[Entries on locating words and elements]
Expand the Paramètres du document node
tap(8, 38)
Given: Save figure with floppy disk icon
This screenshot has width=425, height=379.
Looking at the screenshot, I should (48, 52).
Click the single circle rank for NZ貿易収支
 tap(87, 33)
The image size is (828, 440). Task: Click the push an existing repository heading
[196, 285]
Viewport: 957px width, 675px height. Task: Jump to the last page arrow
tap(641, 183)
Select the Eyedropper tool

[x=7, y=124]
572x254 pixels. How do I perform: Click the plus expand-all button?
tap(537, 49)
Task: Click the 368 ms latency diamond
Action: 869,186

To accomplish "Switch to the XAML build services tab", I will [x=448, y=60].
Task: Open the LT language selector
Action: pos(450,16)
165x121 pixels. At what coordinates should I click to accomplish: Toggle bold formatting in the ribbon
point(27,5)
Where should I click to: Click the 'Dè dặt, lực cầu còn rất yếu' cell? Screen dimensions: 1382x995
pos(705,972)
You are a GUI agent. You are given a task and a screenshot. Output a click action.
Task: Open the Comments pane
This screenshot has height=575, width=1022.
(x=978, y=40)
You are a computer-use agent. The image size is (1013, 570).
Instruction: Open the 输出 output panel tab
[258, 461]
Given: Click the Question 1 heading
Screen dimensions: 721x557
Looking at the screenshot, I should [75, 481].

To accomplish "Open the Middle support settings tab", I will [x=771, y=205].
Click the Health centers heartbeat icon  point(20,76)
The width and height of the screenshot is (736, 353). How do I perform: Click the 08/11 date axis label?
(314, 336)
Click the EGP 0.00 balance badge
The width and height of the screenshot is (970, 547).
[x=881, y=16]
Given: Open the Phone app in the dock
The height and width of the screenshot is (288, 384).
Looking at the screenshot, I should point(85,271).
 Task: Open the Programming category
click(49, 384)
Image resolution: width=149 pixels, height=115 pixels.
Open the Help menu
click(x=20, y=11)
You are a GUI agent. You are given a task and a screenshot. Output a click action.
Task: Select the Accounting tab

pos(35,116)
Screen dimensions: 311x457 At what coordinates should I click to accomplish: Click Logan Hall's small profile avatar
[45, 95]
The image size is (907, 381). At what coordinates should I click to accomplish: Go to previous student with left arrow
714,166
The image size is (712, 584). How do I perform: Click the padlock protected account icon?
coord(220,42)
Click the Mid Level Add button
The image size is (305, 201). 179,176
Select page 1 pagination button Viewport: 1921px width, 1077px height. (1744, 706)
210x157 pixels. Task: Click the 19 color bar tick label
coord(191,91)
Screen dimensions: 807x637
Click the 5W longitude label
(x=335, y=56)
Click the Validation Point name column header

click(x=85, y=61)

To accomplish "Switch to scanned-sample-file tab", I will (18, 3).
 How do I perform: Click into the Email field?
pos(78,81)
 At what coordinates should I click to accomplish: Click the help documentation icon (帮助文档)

* **What is needed**
Present every line of the material above as a numbered list, omitting the blank lines.

* **Exercise result**
1. Expand the Paramètres du document node
2. tap(8, 38)
3. Given: Save figure with floppy disk icon
4. This screenshot has width=425, height=379.
5. Looking at the screenshot, I should (48, 52).
6. Click the single circle rank for NZ貿易収支
7.  tap(87, 33)
8. The image size is (828, 440). Task: Click the push an existing repository heading
9. [196, 285]
10. Viewport: 957px width, 675px height. Task: Jump to the last page arrow
11. tap(641, 183)
12. Select the Eyedropper tool
13. [x=7, y=124]
14. 572x254 pixels. How do I perform: Click the plus expand-all button?
15. tap(537, 49)
16. Task: Click the 368 ms latency diamond
17. Action: 869,186
18. To accomplish "Switch to the XAML build services tab", I will [x=448, y=60].
19. Task: Open the LT language selector
20. Action: pos(450,16)
21. 165x121 pixels. At what coordinates should I click to accomplish: Toggle bold formatting in the ribbon
22. point(27,5)
23. Where should I click to: Click the 'Dè dặt, lực cầu còn rất yếu' cell? Screen dimensions: 1382x995
24. pos(705,972)
25. You are a GUI agent. You are given a task and a screenshot. Output a click action.
26. Task: Open the Comments pane
27. This screenshot has height=575, width=1022.
28. (x=978, y=40)
29. You are a computer-use agent. The image size is (1013, 570).
30. Instruction: Open the 输出 output panel tab
31. [258, 461]
32. Given: Click the Question 1 heading
33. Screen dimensions: 721x557
34. Looking at the screenshot, I should [75, 481].
35. To accomplish "Open the Middle support settings tab", I will [x=771, y=205].
36. Click the Health centers heartbeat icon  point(20,76)
37. The width and height of the screenshot is (736, 353). How do I perform: Click the 08/11 date axis label?
38. (314, 336)
39. Click the EGP 0.00 balance badge
40. The width and height of the screenshot is (970, 547).
41. [x=881, y=16]
42. Given: Open the Phone app in the dock
43. The height and width of the screenshot is (288, 384).
44. Looking at the screenshot, I should point(85,271).
45.  Task: Open the Programming category
46. click(49, 384)
47. Image resolution: width=149 pixels, height=115 pixels.
48. Open the Help menu
49. click(x=20, y=11)
50. You are a GUI agent. You are given a task and a screenshot. Output a click action.
51. Task: Select the Accounting tab
52. pos(35,116)
53. Screen dimensions: 311x457 At what coordinates should I click to accomplish: Click Logan Hall's small profile avatar
54. [45, 95]
55. The image size is (907, 381). At what coordinates should I click to accomplish: Go to previous student with left arrow
56. 714,166
57. The image size is (712, 584). How do I perform: Click the padlock protected account icon?
58. coord(220,42)
59. Click the Mid Level Add button
60. The image size is (305, 201). 179,176
61. Select page 1 pagination button Viewport: 1921px width, 1077px height. (1744, 706)
62. 210x157 pixels. Task: Click the 19 color bar tick label
63. coord(191,91)
64. Screen dimensions: 807x637
65. Click the 5W longitude label
66. (x=335, y=56)
67. Click the Validation Point name column header
68. click(x=85, y=61)
69. To accomplish "Switch to scanned-sample-file tab", I will (18, 3).
70.  How do I perform: Click into the Email field?
71. pos(78,81)
72.  At what coordinates should I click to accomplish: Click the help documentation icon (帮助文档)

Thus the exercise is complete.